-- DATA FOR PROCESSING follows --

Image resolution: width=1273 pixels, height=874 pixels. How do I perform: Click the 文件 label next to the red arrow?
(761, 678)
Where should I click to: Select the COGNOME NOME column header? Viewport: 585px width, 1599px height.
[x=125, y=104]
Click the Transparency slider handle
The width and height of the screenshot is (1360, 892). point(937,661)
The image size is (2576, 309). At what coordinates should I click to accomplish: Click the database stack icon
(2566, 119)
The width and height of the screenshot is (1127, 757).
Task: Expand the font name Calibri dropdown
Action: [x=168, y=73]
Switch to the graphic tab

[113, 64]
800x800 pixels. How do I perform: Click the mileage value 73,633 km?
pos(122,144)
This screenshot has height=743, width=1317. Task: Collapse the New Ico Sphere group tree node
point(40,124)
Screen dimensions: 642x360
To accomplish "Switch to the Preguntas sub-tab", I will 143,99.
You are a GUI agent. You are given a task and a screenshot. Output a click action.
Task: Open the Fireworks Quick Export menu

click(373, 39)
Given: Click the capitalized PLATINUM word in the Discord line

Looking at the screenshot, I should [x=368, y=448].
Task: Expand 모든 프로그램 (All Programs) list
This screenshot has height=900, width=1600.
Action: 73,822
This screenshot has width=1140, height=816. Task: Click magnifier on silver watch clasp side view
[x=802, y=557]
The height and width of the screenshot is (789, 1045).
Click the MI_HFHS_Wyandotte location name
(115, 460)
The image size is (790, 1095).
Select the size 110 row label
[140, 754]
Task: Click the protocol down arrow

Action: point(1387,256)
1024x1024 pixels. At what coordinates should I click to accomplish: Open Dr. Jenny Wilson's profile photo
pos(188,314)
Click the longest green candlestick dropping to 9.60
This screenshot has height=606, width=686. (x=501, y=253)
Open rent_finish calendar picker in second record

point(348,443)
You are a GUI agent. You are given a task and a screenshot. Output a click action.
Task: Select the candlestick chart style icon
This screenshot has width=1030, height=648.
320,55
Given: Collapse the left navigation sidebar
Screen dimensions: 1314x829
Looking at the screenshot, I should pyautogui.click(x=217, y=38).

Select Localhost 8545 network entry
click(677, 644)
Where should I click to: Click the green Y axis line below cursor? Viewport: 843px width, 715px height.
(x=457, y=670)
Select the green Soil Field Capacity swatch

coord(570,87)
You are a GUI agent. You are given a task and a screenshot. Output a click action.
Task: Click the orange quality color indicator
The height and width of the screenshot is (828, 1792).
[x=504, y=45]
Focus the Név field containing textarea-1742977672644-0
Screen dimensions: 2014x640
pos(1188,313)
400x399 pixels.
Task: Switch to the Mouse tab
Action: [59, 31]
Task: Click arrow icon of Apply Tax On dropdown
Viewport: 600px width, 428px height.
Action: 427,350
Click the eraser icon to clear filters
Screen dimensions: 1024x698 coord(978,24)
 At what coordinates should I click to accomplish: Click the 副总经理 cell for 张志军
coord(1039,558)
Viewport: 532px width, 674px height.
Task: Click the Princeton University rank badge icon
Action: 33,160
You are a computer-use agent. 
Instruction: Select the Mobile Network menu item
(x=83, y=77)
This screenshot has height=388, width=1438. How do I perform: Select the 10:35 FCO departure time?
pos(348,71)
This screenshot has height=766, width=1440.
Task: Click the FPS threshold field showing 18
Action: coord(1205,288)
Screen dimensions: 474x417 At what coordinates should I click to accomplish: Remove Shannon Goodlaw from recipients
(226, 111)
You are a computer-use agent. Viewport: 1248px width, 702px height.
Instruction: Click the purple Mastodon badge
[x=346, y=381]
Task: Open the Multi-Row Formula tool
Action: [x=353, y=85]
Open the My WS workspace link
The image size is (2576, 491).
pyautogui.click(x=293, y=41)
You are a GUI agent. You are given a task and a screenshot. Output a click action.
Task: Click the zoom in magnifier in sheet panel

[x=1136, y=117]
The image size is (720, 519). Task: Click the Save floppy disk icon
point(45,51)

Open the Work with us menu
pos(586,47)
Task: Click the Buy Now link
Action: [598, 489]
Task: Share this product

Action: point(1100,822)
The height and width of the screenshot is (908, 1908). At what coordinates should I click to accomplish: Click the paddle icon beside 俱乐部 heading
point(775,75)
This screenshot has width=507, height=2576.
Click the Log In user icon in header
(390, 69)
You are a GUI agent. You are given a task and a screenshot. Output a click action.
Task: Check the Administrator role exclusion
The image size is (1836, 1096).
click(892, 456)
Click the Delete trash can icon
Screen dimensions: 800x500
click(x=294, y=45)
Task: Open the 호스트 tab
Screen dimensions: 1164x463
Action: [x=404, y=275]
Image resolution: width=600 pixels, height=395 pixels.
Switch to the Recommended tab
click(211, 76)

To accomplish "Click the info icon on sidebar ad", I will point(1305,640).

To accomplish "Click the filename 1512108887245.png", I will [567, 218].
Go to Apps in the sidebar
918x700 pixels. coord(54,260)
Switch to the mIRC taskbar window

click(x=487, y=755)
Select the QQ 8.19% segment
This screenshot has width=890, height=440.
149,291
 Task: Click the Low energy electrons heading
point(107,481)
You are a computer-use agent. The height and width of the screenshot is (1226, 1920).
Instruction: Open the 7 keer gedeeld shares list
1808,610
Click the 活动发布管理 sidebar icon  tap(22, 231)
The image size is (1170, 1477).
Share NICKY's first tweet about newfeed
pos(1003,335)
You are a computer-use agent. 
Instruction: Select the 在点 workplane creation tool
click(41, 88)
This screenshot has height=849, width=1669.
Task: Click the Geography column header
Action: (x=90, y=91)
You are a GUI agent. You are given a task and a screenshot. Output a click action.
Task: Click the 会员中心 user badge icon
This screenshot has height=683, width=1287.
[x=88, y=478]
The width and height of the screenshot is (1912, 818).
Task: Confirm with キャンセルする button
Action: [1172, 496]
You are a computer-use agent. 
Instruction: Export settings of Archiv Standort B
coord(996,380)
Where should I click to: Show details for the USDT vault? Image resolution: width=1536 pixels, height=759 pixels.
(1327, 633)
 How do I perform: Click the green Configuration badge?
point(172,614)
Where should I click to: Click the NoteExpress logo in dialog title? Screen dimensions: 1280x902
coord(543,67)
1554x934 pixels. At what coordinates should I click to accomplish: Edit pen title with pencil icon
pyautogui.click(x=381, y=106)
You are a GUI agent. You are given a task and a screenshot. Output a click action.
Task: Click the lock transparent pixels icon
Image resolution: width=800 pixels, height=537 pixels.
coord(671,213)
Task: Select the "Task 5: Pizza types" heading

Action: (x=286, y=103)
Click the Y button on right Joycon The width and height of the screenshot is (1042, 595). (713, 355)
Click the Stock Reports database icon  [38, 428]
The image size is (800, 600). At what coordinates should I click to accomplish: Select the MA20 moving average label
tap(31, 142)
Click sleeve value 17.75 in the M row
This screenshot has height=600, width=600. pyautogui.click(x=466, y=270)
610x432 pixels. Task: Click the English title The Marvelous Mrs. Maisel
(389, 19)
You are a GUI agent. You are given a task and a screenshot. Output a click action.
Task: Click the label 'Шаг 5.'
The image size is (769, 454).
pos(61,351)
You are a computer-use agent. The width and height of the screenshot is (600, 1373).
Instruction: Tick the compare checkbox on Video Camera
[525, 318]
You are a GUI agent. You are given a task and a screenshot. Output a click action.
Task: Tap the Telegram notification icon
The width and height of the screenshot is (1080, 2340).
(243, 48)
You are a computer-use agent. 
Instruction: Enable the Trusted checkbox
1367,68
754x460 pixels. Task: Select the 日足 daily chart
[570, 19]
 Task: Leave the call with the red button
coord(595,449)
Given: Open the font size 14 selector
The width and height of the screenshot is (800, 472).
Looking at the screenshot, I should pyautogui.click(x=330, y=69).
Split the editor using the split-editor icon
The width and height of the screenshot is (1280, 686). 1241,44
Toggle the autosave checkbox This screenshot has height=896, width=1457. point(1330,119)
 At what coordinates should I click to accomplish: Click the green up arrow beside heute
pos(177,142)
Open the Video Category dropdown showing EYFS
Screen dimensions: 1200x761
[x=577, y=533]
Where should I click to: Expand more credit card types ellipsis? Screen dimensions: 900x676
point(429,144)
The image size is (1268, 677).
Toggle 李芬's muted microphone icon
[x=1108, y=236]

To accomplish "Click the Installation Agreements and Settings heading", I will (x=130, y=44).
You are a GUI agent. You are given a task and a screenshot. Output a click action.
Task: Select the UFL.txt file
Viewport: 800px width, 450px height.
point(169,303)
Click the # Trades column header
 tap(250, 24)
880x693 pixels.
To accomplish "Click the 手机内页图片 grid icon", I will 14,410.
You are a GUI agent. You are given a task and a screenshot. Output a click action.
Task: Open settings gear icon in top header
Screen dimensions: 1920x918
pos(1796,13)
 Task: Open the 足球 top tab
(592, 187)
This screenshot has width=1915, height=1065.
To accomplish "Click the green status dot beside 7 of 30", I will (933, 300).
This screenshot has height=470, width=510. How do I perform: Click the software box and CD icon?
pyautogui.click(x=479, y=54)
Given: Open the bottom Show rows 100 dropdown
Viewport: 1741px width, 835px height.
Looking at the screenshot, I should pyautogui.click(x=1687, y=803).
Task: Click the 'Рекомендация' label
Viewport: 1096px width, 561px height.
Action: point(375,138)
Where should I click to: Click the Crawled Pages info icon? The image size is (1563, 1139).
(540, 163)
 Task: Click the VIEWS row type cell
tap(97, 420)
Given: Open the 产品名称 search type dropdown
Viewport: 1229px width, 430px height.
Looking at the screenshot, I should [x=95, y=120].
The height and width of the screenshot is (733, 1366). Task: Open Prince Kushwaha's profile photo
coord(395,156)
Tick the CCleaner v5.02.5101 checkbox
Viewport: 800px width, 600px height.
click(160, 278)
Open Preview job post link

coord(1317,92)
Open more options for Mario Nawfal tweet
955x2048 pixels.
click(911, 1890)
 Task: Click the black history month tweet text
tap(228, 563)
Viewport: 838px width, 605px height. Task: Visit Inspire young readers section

-- DATA FOR PROCESSING concluded --

**TRY IT**
Would you print exactly the lines from the first line of the entries above through the line that has "Task: Select the candlestick chart style icon", both included, and stop there?

**EXERCISE ANSWER**
Image resolution: width=1273 pixels, height=874 pixels. How do I perform: Click the 文件 label next to the red arrow?
(761, 678)
Where should I click to: Select the COGNOME NOME column header? Viewport: 585px width, 1599px height.
[x=125, y=104]
Click the Transparency slider handle
The width and height of the screenshot is (1360, 892). point(937,661)
The image size is (2576, 309). At what coordinates should I click to accomplish: Click the database stack icon
(2566, 119)
The width and height of the screenshot is (1127, 757).
Task: Expand the font name Calibri dropdown
Action: [x=168, y=73]
Switch to the graphic tab

[113, 64]
800x800 pixels. How do I perform: Click the mileage value 73,633 km?
pos(122,144)
This screenshot has height=743, width=1317. Task: Collapse the New Ico Sphere group tree node
point(40,124)
Screen dimensions: 642x360
To accomplish "Switch to the Preguntas sub-tab", I will 143,99.
You are a GUI agent. You are given a task and a screenshot. Output a click action.
Task: Open the Fireworks Quick Export menu

click(373, 39)
Given: Click the capitalized PLATINUM word in the Discord line

Looking at the screenshot, I should [x=368, y=448].
Task: Expand 모든 프로그램 (All Programs) list
This screenshot has height=900, width=1600.
Action: 73,822
This screenshot has width=1140, height=816. Task: Click magnifier on silver watch clasp side view
[x=802, y=557]
The height and width of the screenshot is (789, 1045).
Click the MI_HFHS_Wyandotte location name
(115, 460)
The image size is (790, 1095).
Select the size 110 row label
[140, 754]
Task: Click the protocol down arrow

Action: point(1387,256)
1024x1024 pixels. At what coordinates should I click to accomplish: Open Dr. Jenny Wilson's profile photo
pos(188,314)
Click the longest green candlestick dropping to 9.60
This screenshot has height=606, width=686. (x=501, y=253)
Open rent_finish calendar picker in second record

point(348,443)
You are a GUI agent. You are given a task and a screenshot. Output a click action.
Task: Select the candlestick chart style icon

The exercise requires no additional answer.